Yvan Colonna : l’État condamné pour sa negligence

Assassinat d’Yvan Colonna en prison : l’État condamné pour manquements à la surveillance

Le 18 février 2025, le tribunal administratif de Marseille a décidé que l’État doit verser 75 000 euros aux héritiers d’Yvan Colonna. Cela fait près de trois ans que l’ancien militant nationaliste corse a été victime d’une agression mortelle à la prison d’Arles. Les juges ont pointé des erreurs graves dans la manière dont l’administration pénitentiaire a surveillé les détenus, notamment le profil extrêmement sensible du codétenu radicalisé.

Yvan Colonna, connu pour avoir été condamné pour l’assassinat du préfet Claude Érignac, était considéré comme un détenu particulièrement surveillé (DPS). Son décès, survenu le 21 mars 2022 après une violente attaque, avait profondément choqué la Corse. La justice reconnaît aujourd’hui la responsabilité de l’État dans cette tragédie carcérale.
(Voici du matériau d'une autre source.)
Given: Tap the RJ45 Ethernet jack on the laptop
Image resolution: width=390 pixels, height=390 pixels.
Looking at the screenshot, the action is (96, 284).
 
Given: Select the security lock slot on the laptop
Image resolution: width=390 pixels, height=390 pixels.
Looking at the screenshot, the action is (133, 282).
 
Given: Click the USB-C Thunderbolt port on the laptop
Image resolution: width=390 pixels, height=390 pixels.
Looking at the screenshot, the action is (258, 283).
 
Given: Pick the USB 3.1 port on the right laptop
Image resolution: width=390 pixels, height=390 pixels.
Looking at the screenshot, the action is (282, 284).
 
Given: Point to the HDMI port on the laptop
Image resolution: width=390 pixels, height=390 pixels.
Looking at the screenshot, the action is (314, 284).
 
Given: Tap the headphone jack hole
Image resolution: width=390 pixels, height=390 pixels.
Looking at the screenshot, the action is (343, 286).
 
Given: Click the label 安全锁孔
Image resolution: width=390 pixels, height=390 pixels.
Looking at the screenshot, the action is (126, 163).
Une surveillance défaillante reconnue par la justice

Ce recours a été déposé par l’épouse et les deux fils d’Yvan Colonna. Ils réclamaient une réparation pour les souffrances physiques et morales subies par le prisonnier entre l’agression et sa mort. Le tribunal a accordé une indemnisation totale de 75 000 euros, à partager entre les héritiers. La décision retient que l’administration pénitentiaire n’a pas assuré une surveillance suffisante à Arles.

Selon le jugement, les surveillants n’ont pas été assez présents, et le système de vidéosurveillance, pourtant dense dans la prison, n’a pas été exploité efficacement. Le tribunal a parlé de « manquements fautifs de l’administration pénitentiaire« . En revanche, il a exclu tout manquement concernant le maintien du statut DPS ou le transfert en Corse.

Les proches d’Yvan Colonna ont salué cette reconnaissance, y voyant un message clair sur la responsabilité de l’État à protéger tous les détenus, même ceux sous haute surveillance.

Une attaque violente entre détenus radicalisés à Arles

Le 2 mars 2022, Yvan Colonna a été violemment agressé dans la salle de sport de la prison d’Arles par un autre détenu, décrit comme radicalisé. Ce dernier avait déjà été condamné pour terrorisme. L’attaque a duré plus de dix minutes, sans intervention immédiate, alors que la zone était équipée de caméras, comme l’a relevé une commission d’enquête parlementaire.

Ce profil aurait dû conduire à un placement en quartier d’évaluation de la radicalisation (QER), un dispositif destiné à surveiller de près les détenus les plus dangereux. Les juges ont considéré que l’absence d’inscription de ce détenu en QER a contribué à la survenue du drame.

Après l’agression, Yvan Colonna a été transporté à l’hôpital. Il n’a jamais repris connaissance et est décédé deux semaines plus tard, le 21 mars. En Corse, cette nouvelle a suscité colère et tristesse, notamment dans le village de Cargèse, où la question de la sécurité des détenus particulièrement surveillés est devenue centrale.

Ce que la reconnaissance de faute signifie pour la famille et la prison

Pour la famille d’Yvan Colonna, cette décision n’efface pas la douleur, mais elle officialise que ses droits en détention n’ont pas été respectés. Les héritiers soulignent la portée symbolique de cette condamnation, rappelant que la prison doit respecter des règles et garantir la sécurité de tous.

Ce jugement fait également écho à un rapport parlementaire qui dénonçait déjà, à l’époque, de graves dysfonctionnements à Arles. Il évoquait notamment un système de vidéosurveillance peu exploitable et une gestion inadéquate lors de l’agression. La faute de l’administration concerne aussi la gestion du profil radicalisé, mal pris en charge, dans un contexte où la rigueur extrême appliquée à Yvan Colonna contrastait avec une gestion plus souple de son codétenu.

En reconnaissant la faute de l’État dans l’organisation de la surveillance, cette décision pourrait influencer d’autres affaires de morts violentes en prison. Elle souligne l’importance d’assurer une organisation efficace pour la sécurité des détenus, surtout ceux à profil sensible.